Characterization of a 5-Aminolevulinic Acid Synthase Mutant of Azorhizobium caulinodans ORS571. K. Pawlowski. Max-Planck-Institut fuer Zuechtungsforschung, Abteilung Genetische Grundlagen der Pflanzenzuechtung, D-5000 Cologne 30, Germany. S. P. Gough(2), C. G. Kannangara(2), and F.J. de Bruijn(1,3). (1)Max-Planck-Institut fuer Zuechtungsforschung, Abteilung Genetische Grundlagen der Pflanzenzuechtung, D-5000 Cologne 30, Germany; (2)Carlsberg Laboratory, Department of Physiology, Gamle Carlsberg Vej 10, DK-2500 Copenhagen Valby, Denmark; (3)MSU-DOE Plant Research Laboratory and Department of Microbiology, Michigan State University, East Lansing 48824 U.S.A. MPMI 6:35-44. Accepted 4 November 1992. Copyright 1993 The American Phytopathological Society.

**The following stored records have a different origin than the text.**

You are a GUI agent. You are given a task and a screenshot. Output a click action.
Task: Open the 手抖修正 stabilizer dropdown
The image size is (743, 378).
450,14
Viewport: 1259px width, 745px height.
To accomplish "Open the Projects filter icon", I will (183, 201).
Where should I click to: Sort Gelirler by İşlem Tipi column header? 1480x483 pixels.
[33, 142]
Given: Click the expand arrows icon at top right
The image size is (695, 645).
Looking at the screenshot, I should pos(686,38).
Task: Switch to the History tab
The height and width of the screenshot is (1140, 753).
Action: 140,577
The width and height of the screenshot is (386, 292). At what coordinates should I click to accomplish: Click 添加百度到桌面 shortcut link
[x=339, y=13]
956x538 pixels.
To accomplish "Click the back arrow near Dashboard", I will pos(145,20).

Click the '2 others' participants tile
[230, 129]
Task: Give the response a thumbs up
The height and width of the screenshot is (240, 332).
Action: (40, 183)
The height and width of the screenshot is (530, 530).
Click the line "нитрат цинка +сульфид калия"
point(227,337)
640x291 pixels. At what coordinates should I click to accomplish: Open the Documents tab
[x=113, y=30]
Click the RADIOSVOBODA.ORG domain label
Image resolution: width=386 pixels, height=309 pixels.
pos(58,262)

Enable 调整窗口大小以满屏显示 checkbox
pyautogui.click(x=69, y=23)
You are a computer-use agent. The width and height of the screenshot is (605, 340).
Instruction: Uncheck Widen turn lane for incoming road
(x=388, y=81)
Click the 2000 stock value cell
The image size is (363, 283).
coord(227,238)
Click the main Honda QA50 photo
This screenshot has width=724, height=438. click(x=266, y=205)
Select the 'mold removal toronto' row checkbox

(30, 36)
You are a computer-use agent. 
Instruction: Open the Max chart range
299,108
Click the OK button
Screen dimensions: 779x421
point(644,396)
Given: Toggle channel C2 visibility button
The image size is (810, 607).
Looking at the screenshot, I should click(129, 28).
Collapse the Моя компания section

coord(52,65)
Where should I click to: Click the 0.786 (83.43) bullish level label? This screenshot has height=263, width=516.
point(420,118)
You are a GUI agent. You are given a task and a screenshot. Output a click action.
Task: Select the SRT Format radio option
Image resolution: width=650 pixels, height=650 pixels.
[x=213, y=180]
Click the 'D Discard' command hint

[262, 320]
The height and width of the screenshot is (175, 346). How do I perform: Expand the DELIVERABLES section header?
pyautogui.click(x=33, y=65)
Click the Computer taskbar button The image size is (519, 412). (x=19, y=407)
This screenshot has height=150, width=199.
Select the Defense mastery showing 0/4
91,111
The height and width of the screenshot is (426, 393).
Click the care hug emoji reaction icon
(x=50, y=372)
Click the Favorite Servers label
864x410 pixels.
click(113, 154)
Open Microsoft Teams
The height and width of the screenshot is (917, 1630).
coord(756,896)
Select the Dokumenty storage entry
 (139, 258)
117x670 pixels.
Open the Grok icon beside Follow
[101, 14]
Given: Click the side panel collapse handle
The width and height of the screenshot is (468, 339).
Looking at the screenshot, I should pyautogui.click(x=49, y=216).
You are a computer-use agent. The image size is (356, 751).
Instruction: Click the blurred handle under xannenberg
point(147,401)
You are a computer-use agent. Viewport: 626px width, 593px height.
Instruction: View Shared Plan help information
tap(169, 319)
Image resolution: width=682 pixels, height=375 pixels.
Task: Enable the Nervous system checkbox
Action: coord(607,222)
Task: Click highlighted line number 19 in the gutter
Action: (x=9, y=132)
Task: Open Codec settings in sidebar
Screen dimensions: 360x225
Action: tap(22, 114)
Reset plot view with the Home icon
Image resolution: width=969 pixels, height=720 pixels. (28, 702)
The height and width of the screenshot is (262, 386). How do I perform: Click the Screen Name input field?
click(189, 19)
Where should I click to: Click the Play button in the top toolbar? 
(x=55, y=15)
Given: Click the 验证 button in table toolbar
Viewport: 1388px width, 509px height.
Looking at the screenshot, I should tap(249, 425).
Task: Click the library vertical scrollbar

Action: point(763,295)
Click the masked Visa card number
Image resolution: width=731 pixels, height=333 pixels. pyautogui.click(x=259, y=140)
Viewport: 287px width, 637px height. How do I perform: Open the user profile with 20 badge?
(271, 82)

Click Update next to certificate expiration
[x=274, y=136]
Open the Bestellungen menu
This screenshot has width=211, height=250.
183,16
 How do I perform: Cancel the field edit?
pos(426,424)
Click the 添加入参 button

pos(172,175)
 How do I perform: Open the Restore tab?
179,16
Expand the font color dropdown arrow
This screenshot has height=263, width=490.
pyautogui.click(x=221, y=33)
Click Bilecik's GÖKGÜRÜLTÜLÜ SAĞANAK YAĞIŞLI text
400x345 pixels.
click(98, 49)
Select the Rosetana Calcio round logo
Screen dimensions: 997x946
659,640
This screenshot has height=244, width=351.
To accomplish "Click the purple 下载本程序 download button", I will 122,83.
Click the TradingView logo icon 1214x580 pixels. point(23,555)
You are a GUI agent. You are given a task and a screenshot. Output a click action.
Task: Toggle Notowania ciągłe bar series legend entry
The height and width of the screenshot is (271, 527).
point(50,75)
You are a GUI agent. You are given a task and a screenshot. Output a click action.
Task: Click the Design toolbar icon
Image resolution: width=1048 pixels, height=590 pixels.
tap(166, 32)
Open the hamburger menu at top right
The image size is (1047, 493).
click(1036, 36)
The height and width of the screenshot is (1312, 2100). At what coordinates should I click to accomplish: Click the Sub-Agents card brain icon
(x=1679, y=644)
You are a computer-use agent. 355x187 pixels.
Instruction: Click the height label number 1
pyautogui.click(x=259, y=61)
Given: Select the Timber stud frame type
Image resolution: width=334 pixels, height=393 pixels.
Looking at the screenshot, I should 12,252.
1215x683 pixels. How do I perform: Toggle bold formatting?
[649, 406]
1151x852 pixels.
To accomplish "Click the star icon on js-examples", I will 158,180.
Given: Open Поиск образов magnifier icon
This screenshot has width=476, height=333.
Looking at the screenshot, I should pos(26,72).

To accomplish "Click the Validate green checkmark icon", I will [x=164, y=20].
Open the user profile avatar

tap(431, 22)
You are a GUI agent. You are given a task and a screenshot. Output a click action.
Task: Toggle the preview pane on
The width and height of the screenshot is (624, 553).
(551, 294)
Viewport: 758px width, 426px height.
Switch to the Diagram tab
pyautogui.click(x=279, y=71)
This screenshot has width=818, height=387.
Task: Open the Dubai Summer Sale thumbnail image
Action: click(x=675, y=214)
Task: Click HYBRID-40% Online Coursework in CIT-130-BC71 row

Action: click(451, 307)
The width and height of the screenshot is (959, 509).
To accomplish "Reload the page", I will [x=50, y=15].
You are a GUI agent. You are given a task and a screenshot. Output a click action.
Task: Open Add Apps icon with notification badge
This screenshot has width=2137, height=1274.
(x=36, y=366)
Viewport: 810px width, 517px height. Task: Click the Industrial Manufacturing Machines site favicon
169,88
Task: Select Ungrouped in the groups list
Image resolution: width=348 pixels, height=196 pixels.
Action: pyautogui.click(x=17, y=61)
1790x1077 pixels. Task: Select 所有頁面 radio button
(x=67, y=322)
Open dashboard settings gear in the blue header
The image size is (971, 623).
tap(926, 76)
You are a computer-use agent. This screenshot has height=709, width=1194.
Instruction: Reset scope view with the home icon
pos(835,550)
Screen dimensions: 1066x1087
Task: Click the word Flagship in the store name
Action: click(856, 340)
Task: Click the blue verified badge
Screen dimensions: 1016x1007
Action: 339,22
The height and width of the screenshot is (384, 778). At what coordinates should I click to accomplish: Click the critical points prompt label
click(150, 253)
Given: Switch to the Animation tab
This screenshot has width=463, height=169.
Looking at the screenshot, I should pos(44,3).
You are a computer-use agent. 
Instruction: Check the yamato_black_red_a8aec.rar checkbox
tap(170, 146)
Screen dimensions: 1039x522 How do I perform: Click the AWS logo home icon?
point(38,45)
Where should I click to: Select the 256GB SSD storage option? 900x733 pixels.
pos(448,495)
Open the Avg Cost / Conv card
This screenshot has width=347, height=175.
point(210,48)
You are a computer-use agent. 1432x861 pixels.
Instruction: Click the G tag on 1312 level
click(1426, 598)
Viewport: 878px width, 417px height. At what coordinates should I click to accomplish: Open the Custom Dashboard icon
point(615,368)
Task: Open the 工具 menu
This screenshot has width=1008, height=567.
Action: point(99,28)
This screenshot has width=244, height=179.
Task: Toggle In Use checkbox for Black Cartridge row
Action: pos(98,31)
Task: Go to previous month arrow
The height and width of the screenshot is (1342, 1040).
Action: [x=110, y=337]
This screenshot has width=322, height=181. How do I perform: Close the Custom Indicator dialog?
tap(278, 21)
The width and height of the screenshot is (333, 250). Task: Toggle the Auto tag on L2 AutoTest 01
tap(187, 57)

Using a heterologous 5-aminolevulinic acid synthase (ALAS) gene probe from Rhizobium meliloti, we cloned an Azorhizobium caulinodans hemA-like locus and constructed a hemA::Tn5 insertion mutant via gene replacement. The resulting mutant strain was found to be a strict 5-aminolevulinic acid (ALA) auxotroph, to be nitrogen-fixation proficient in culture (Nif⁺) and to induce ineffective, nitrogen fixation-deficient (Fix¯) root nodules, lacking leghemoglobin, on Sesbania rostrata. Moreover, the hemA::Tn5 A. caulinodans mutant (ALAS122) was found to be unable to induce stem-nodules on S. rostrata (Nod¯). Second-site suppressor mutations, capable of growing on full medium (TY) in the absence of additional ALA, were isolated (ALAS122RT strains). hemA::Tn5 strains carrying these secondary mutations were found to be disturbed in free-living nitrogen fixation (Nif¯ to Nif^+/¯) and in some cases in nitrogen assimilation (Ntr¯^/+), but displayed the same symbiotic phenotype as the original hemA::Tn5 strain (Fix¯ on roots; Nod¯ on stems). The Ntr¯/+ phenotype of the ALAS122RT strains could be complemented by plasmids carrying the ntrC and/or ntrYX loci of A. caulinodans, suggesting a role for the ntr system in controlling the activation of a (normally cryptic) secondary ALA biosynthesis pathway in strains carrying the second-site suppressor mutations. Growth of the ALAS122RT strains on TY medium lacking ALA was found to be inhibited significantly by inhibitors of the C₅ ALA synthesis pathway, such as gabaculine and amino-oxyacetate (AOA), suggesting the possibility that both the Shemin and C₅ ALA synthesis pathways may exist in A. caulinodans.